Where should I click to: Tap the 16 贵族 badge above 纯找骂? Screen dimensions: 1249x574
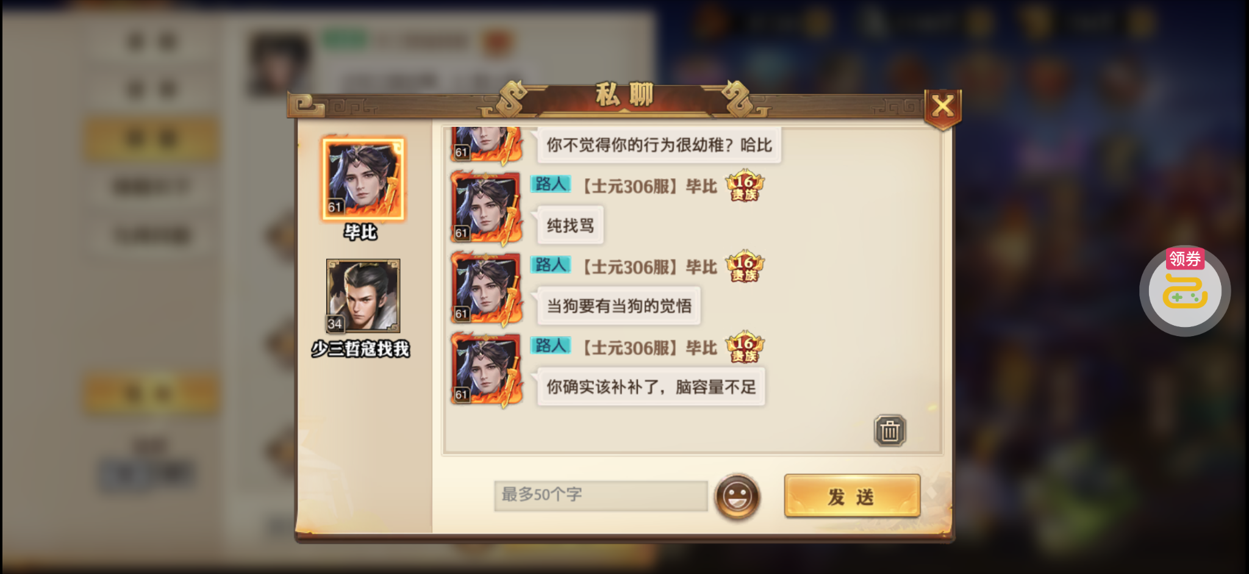point(745,185)

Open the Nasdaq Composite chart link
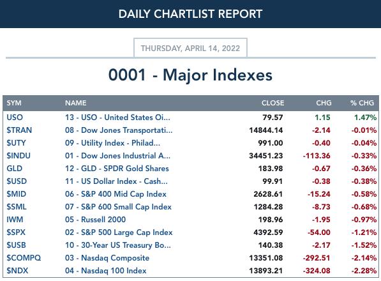(107, 258)
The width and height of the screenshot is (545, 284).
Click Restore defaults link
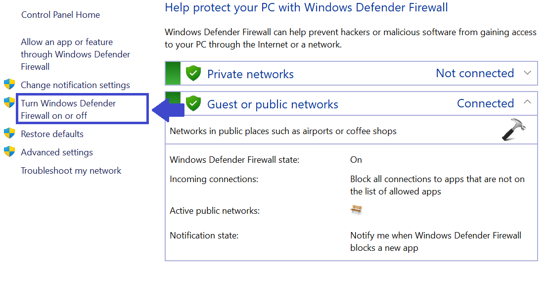pos(52,134)
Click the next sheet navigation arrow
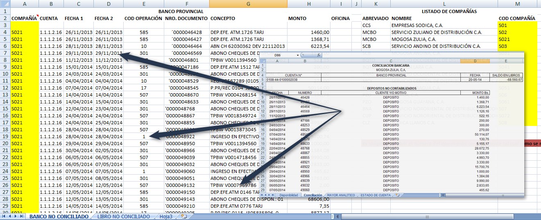 coord(16,216)
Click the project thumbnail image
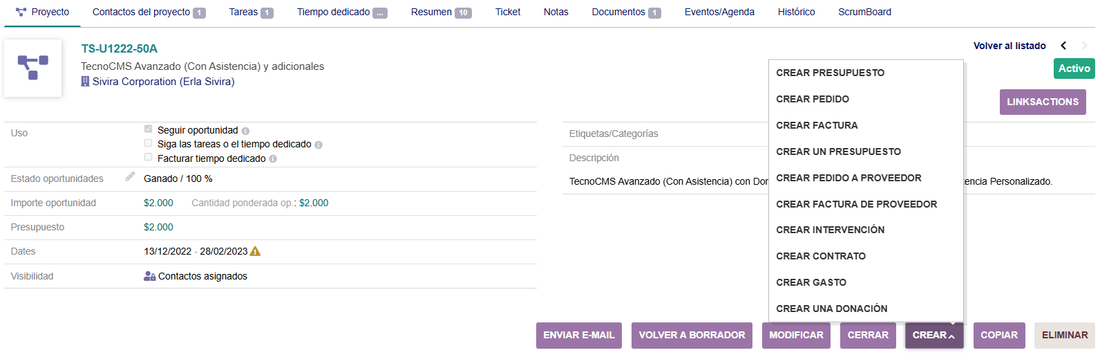1100x357 pixels. [x=32, y=68]
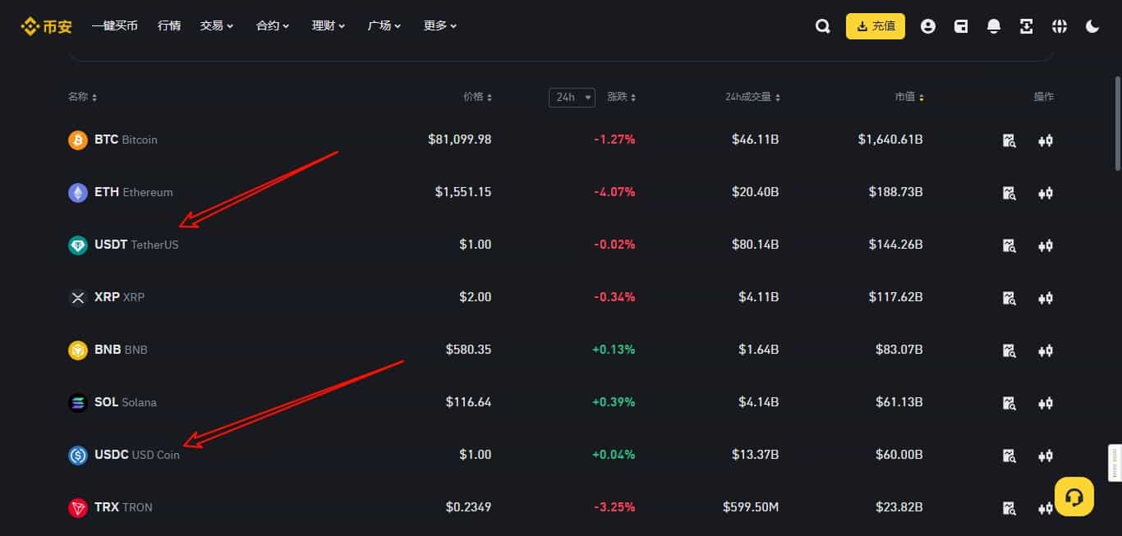Click the 币安 logo in the top left

[46, 25]
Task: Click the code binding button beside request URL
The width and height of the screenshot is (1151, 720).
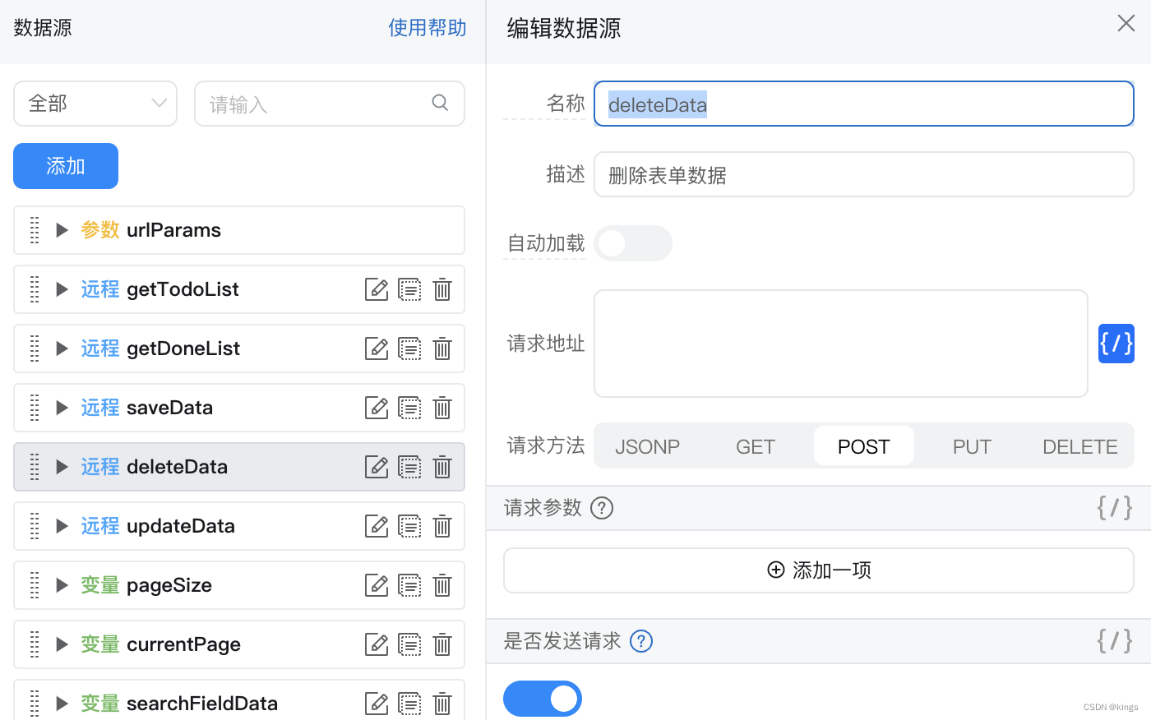Action: pos(1116,344)
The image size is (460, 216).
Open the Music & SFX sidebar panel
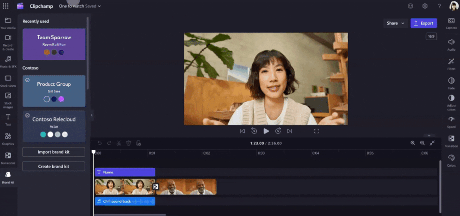click(x=8, y=62)
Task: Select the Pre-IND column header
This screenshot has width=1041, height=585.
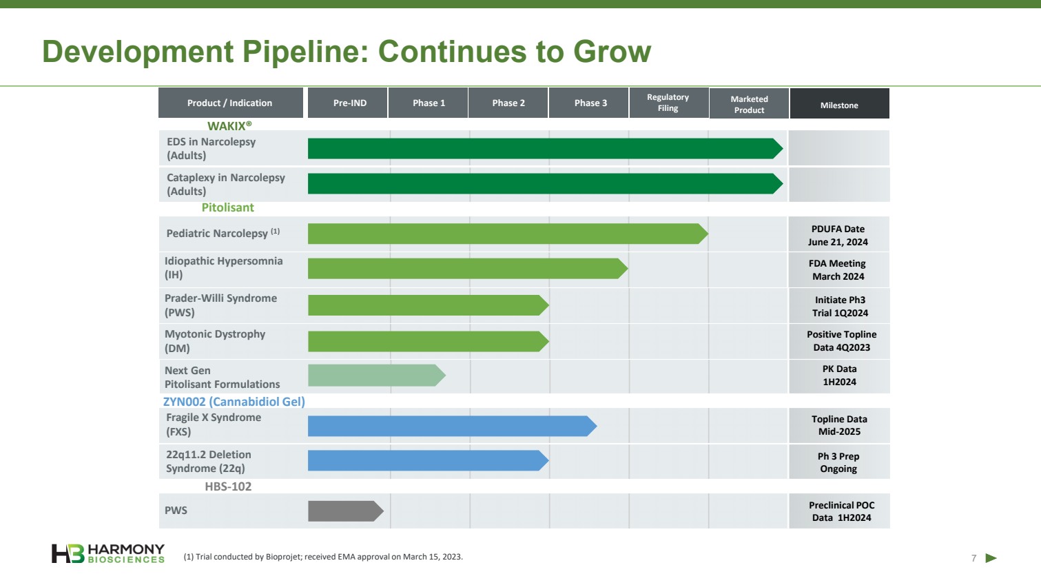Action: coord(349,103)
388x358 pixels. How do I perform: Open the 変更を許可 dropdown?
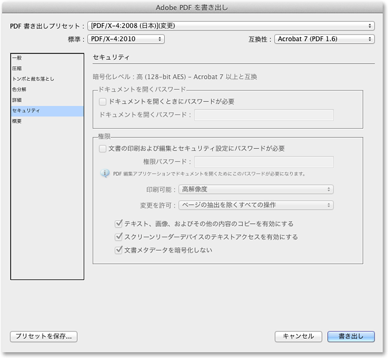tap(256, 205)
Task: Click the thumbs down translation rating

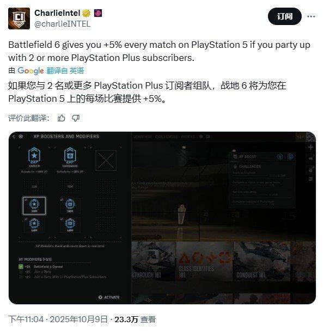Action: coord(76,118)
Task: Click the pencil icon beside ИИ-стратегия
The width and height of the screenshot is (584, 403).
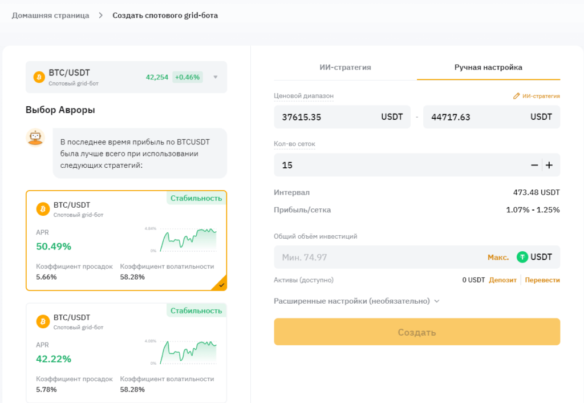Action: (x=517, y=96)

****************************************

### Task details
Could you tally how many lines of the material above include the word "beside" and reply with only that count?

### Output of the task
2